When I was a child, I thought of the Trinity as something of a celestial committee. There was God the Father, God the Son and God the Holy Spirit. The last character used to be called God the Holy Ghost, but, about the same time that the Beatles came to America, he decided to change his name to Holy Spirit.
I didn’t want to offend any one of the committee members through neglect, so I assigned each of them two days of the week, in which I would direct my prayer to him. Of course there are seven days of the week, so I gave one of them to the Blessed Virgin. I was covered.
Sadly, many Christians share my youthful perception of the Trinity. It seems so superfluous. The acclaimed Neapolitan novelist Elena Ferrante perfectly capture this attitude in her wonderful story of childhood companions, My Brilliant Friend (2012). Growing up in post-war Naples, Elena is one of the few smart girls and is chosen for high school studies. Her even-smarter friend, Lila, is not, as she is needed at home. When Elena shares what she is learning in high school religion, Lila finds it meaningless in comparison to crawling out of poverty. Already a young Communist, to her mind
the human condition was so obviously exposed to the blind fury of chance that to trust in a God, a Jesus, the Holy Spirit—this last a completely superfluous entity, it was there only to make up a trinity, notoriously nobler than the mere binomial father-son—was the same thing as collecting trading cards while the city burns in the fires of hell.
Lila has a point.

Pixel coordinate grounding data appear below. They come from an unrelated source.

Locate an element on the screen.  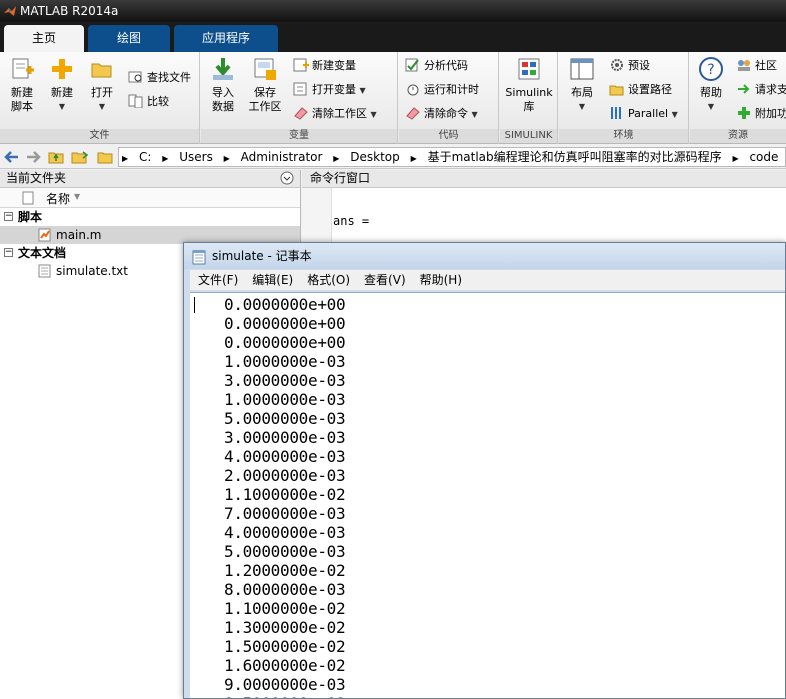
sort-down-icon: ▼ is located at coordinates (78, 196).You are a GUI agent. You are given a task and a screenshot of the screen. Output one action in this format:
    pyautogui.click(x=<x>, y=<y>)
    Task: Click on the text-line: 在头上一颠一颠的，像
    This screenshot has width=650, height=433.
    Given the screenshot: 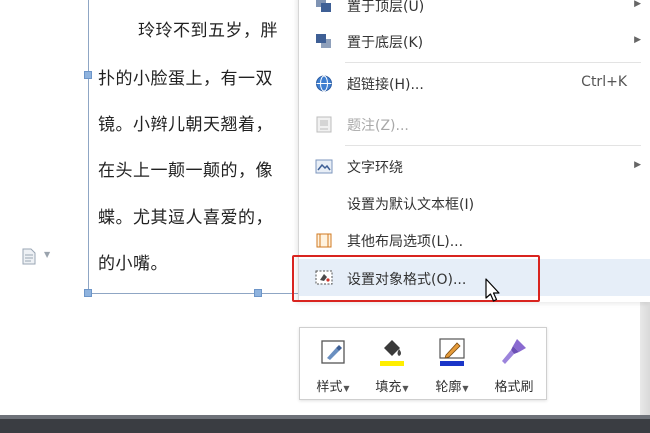 What is the action you would take?
    pyautogui.click(x=186, y=171)
     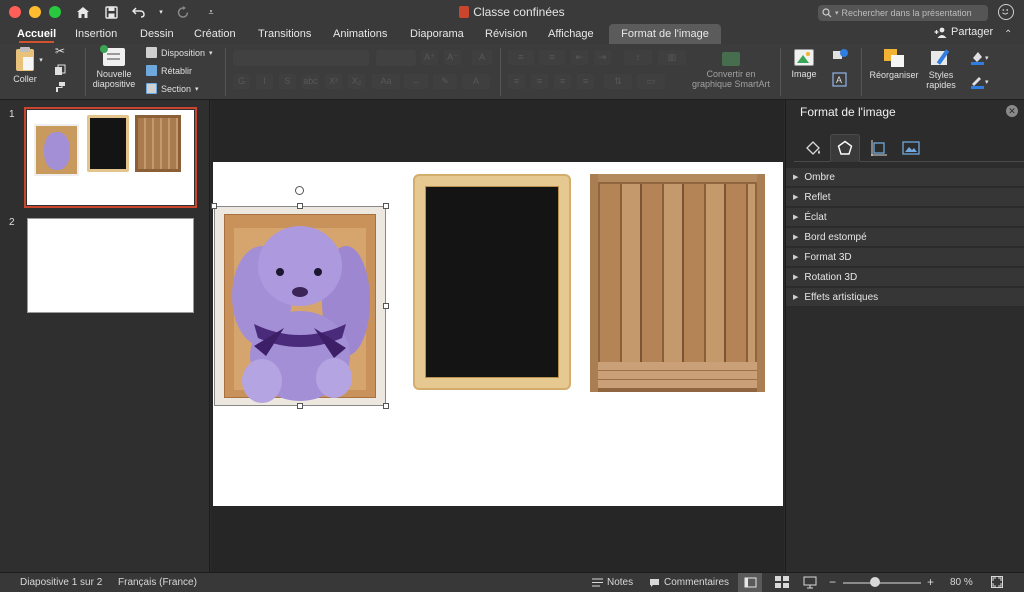 I want to click on shape-fill-icon: ▾, so click(x=979, y=58).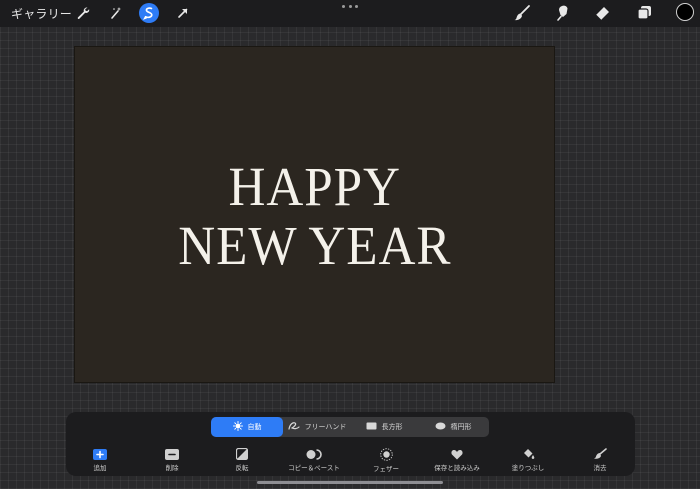  I want to click on gallery-button: ギャラリー, so click(42, 14).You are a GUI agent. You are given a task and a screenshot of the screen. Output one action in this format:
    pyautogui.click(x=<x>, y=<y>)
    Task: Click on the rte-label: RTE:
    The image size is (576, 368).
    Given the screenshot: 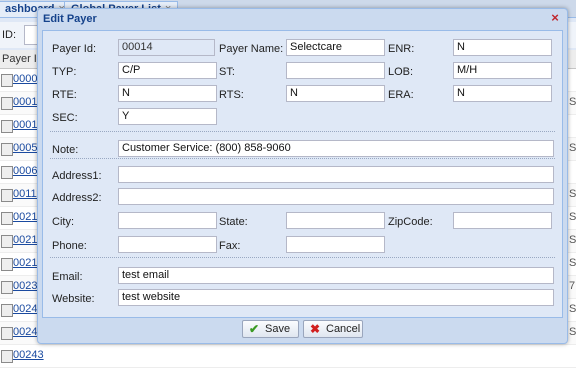 What is the action you would take?
    pyautogui.click(x=64, y=95)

Christians profess the Trinity, but, let us admit, we don’t know what to make of it. How does this mystery of the Godhead impact our lives? What difference does it make?
I want to say, it causes us to rethink ourselves, to see our own humanity as lying open to mystery. To profess God to be a trinity of persons is say that God is not a fact, which we master, but a personhood, whom we encounter, and, like all other persons, to encounter God is not superfluity but rather superabundance. Our knowledge of God never exhausts who God is, because as a person, as the basis of our human personhood, God is an ocean depth of mystery.
There’s a delightful little passage from My Brilliant Friend, which captures the sheer depth of human encounter. To love another is to drown in abundance. We never exhaust the other, never find the bottom of his or her person. Elena remembers walking the streets of Naples with Lila.
We were twelve years old, but we walked along the hot streets of the neighborhood, amid the dust and flies that the occasional old trucks stirred up as they passed, like two old ladies taking the measure of lives of disappointment, clinging tightly to each other. No one understood us, only we two—I thought—understood one another.
A single person can become all the world to another, because there is a depth, a transcendence, to our humanity. You can’t draw a line around our persons and say, “This is where we begin, and this is where we end.” To love another is to know abundance. “No one understood us, only we two—I thought—understood one another.”
The rich receptivity of our humanity mirrors the transcendence of the Trinity. God doesn’t simply encounter us in love. God is an encounter of love. God is an ocean depth of exchange and delight. God is love content.
To love another is to enter a world that never exhausts itself, never goes down into entropy. Don’t tell a bride and groom you hope that their love will be always as strong as on the day of their wedding. It should grow fiercer in each day of encounter. True love is an abundance. That’s why love is the great cipher to the meaning of the universe, which, we Christians say, is love itself, the Most Holy Trinity.
Does that make a difference in the streets? Does this mystery have a meaning for humans? It depends. The Trinity doesn’t exist to be examined. It exists to be embraced by us, and we exist to be enfolded by it. But how do we open ourselves to the mystery of the Trinity? By opening to the mystery of ourselves.